- [EXTRACTED INFORMATION]

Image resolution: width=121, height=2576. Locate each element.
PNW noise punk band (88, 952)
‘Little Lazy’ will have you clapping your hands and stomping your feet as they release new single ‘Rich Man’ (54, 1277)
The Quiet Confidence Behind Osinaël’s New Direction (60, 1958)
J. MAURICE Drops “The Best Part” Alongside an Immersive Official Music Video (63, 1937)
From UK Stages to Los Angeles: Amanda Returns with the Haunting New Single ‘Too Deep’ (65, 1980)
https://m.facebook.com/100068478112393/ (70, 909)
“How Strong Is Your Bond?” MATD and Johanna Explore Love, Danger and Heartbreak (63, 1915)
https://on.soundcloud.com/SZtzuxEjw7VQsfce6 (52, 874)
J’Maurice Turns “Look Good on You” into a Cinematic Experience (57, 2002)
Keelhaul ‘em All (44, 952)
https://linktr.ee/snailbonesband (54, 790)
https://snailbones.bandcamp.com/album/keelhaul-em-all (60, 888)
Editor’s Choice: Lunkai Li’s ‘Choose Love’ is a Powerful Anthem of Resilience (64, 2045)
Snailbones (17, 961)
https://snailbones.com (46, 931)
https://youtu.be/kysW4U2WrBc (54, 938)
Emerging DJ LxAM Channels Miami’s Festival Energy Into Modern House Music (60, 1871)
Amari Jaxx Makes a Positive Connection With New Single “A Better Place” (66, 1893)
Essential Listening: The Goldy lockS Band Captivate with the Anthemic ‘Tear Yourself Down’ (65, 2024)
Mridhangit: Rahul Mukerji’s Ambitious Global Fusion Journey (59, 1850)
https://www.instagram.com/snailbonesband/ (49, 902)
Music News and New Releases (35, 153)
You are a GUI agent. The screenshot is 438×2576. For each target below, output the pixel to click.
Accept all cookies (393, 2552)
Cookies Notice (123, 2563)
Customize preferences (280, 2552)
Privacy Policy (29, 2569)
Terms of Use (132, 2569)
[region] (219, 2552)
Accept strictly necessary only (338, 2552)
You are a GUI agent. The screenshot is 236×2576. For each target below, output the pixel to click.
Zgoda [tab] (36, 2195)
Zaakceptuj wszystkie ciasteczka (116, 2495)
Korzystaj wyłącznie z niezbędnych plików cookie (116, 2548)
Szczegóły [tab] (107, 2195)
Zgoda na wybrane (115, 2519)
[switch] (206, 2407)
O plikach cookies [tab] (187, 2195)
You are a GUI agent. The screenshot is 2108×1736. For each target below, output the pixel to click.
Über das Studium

- [ASSIGNMENT]
Restate all of the data above. Match it word for word.

- [ANSWER SPACE]
Image resolution: width=121, height=2576. Locate each element.
PNW noise punk band (88, 952)
‘Little Lazy’ will have you clapping your hands and stomping your feet as they release new single ‘Rich Man’ (54, 1277)
The Quiet Confidence Behind Osinaël’s New Direction (60, 1958)
J. MAURICE Drops “The Best Part” Alongside an Immersive Official Music Video (63, 1937)
From UK Stages to Los Angeles: Amanda Returns with the Haunting New Single ‘Too Deep’ (65, 1980)
https://m.facebook.com/100068478112393/ (70, 909)
“How Strong Is Your Bond?” MATD and Johanna Explore Love, Danger and Heartbreak (63, 1915)
https://on.soundcloud.com/SZtzuxEjw7VQsfce6 (52, 874)
J’Maurice Turns “Look Good on You” into a Cinematic Experience (57, 2002)
Keelhaul ‘em All (44, 952)
https://linktr.ee/snailbonesband (54, 790)
https://snailbones.bandcamp.com/album/keelhaul-em-all (60, 888)
Editor’s Choice: Lunkai Li’s ‘Choose Love’ is a Powerful Anthem of Resilience (64, 2045)
Snailbones (17, 961)
https://snailbones.com (46, 931)
https://youtu.be/kysW4U2WrBc (54, 938)
Emerging DJ LxAM Channels Miami’s Festival Energy Into Modern House Music (60, 1871)
Amari Jaxx Makes a Positive Connection With New Single “A Better Place” (66, 1893)
Essential Listening: The Goldy lockS Band Captivate with the Anthemic ‘Tear Yourself Down’ (65, 2024)
Mridhangit: Rahul Mukerji’s Ambitious Global Fusion Journey (59, 1850)
https://www.instagram.com/snailbonesband/ (49, 902)
Music News and New Releases (35, 153)
You are a GUI agent. The screenshot is 438×2576. For each target below, output the pixel to click.
Accept all cookies (393, 2552)
Cookies Notice (123, 2563)
Customize preferences (280, 2552)
Privacy Policy (29, 2569)
Terms of Use (132, 2569)
[region] (219, 2552)
Accept strictly necessary only (338, 2552)
You are a GUI agent. The screenshot is 236×2576. For each target below, output the pixel to click.
Zgoda [tab] (36, 2195)
Zaakceptuj wszystkie ciasteczka (116, 2495)
Korzystaj wyłącznie z niezbędnych plików cookie (116, 2548)
Szczegóły [tab] (107, 2195)
Zgoda na wybrane (115, 2519)
[switch] (206, 2407)
O plikach cookies [tab] (187, 2195)
You are a GUI agent. The screenshot is 2108×1736. For each target below, output the pixel to click.
Über das Studium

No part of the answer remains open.